--- Records ---

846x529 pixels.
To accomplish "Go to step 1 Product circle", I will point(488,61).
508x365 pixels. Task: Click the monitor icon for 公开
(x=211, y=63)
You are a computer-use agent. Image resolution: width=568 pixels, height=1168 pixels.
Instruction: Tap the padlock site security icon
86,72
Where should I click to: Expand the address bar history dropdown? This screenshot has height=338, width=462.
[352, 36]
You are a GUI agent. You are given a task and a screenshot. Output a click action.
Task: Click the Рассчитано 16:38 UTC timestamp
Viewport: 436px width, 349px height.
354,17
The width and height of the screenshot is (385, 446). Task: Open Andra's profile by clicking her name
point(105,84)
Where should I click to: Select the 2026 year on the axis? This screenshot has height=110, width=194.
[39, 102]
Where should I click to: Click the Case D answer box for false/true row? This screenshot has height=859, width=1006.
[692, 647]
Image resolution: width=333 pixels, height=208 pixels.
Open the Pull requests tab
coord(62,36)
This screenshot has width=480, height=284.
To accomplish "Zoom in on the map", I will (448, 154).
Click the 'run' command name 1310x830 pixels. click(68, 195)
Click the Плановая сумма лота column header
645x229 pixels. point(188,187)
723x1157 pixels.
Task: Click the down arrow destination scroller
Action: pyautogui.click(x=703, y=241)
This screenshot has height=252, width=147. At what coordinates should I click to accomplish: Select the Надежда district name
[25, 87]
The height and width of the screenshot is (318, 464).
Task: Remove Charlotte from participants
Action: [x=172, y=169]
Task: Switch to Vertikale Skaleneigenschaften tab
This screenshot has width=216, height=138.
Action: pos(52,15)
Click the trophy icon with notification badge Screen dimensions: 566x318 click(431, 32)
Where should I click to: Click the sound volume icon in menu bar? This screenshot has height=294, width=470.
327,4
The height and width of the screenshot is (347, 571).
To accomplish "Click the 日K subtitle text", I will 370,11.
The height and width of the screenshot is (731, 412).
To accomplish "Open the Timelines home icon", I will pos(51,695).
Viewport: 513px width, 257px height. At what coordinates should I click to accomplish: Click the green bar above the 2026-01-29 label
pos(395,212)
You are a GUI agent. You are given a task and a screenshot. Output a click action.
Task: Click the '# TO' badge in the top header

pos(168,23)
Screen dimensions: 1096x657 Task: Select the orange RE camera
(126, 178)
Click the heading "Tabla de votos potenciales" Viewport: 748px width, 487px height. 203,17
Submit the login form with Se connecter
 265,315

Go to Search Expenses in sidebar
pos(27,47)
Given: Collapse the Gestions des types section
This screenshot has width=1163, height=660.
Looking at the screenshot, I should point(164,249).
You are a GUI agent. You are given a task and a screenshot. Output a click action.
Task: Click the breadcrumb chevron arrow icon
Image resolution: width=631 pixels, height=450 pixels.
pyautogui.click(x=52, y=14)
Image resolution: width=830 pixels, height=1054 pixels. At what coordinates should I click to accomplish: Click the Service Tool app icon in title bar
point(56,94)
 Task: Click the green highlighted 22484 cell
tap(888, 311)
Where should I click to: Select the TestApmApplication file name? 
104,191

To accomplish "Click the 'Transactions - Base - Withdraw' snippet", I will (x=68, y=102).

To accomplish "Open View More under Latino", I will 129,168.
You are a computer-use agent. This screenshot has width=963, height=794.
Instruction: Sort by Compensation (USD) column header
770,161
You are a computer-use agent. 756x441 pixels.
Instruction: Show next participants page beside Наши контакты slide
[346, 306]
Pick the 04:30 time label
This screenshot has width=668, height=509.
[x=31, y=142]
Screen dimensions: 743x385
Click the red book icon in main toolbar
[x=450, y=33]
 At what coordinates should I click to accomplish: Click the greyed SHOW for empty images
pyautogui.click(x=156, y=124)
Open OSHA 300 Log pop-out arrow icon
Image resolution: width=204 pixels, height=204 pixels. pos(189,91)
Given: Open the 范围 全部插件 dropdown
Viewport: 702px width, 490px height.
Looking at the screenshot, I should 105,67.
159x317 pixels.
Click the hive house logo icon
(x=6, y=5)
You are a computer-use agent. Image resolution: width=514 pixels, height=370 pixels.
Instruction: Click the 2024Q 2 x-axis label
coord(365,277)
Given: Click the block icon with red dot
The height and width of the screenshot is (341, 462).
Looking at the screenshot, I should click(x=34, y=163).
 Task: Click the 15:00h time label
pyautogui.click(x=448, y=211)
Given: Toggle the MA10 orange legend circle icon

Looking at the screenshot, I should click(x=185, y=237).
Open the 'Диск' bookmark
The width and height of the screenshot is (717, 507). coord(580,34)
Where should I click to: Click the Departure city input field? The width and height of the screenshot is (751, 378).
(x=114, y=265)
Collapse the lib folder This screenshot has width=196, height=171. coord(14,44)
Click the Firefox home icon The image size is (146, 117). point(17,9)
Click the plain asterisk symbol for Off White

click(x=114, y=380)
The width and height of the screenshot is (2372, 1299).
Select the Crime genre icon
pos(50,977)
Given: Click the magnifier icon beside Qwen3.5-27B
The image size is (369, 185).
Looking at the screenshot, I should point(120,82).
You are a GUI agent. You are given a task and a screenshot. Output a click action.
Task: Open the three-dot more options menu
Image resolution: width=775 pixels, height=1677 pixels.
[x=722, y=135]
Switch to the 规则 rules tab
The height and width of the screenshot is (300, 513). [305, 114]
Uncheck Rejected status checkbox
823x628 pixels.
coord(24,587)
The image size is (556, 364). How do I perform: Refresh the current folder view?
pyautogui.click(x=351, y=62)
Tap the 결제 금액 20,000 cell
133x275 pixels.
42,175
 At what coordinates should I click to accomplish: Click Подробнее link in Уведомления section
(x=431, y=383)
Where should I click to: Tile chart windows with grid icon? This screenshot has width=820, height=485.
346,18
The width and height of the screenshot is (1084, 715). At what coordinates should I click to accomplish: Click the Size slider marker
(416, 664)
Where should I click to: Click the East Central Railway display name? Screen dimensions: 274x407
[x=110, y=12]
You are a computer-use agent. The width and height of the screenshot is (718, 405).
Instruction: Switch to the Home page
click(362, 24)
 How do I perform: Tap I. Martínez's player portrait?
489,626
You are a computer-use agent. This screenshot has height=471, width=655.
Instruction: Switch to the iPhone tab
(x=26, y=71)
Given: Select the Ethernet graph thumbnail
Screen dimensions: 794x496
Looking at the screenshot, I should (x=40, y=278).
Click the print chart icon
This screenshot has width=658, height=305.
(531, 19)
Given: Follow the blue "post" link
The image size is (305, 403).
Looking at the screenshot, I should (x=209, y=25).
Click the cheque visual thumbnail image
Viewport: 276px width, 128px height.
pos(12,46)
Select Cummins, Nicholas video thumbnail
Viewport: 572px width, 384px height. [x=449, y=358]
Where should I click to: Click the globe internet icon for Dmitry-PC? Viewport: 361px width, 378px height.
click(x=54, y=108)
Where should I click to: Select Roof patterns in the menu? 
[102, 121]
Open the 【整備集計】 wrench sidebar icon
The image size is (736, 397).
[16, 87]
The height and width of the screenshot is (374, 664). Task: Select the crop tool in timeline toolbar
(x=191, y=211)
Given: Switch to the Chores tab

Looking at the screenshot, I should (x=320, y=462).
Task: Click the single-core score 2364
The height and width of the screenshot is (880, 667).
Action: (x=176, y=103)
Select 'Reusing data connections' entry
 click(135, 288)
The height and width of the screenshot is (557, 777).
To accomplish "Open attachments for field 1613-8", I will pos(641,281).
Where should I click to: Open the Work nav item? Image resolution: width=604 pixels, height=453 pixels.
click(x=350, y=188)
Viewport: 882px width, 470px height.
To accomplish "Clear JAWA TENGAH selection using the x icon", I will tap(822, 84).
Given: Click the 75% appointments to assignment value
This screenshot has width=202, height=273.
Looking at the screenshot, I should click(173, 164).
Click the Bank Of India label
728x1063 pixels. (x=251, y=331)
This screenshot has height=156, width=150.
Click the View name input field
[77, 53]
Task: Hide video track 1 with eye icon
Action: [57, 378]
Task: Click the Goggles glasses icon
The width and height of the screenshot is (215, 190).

---

Exercise aim -
In the entries above, find each line with the string "Collapse" and copy it.

Answer for the task -
Given: Collapse the Gestions des types section
Collapse the lib folder This screenshot has width=196, height=171. coord(14,44)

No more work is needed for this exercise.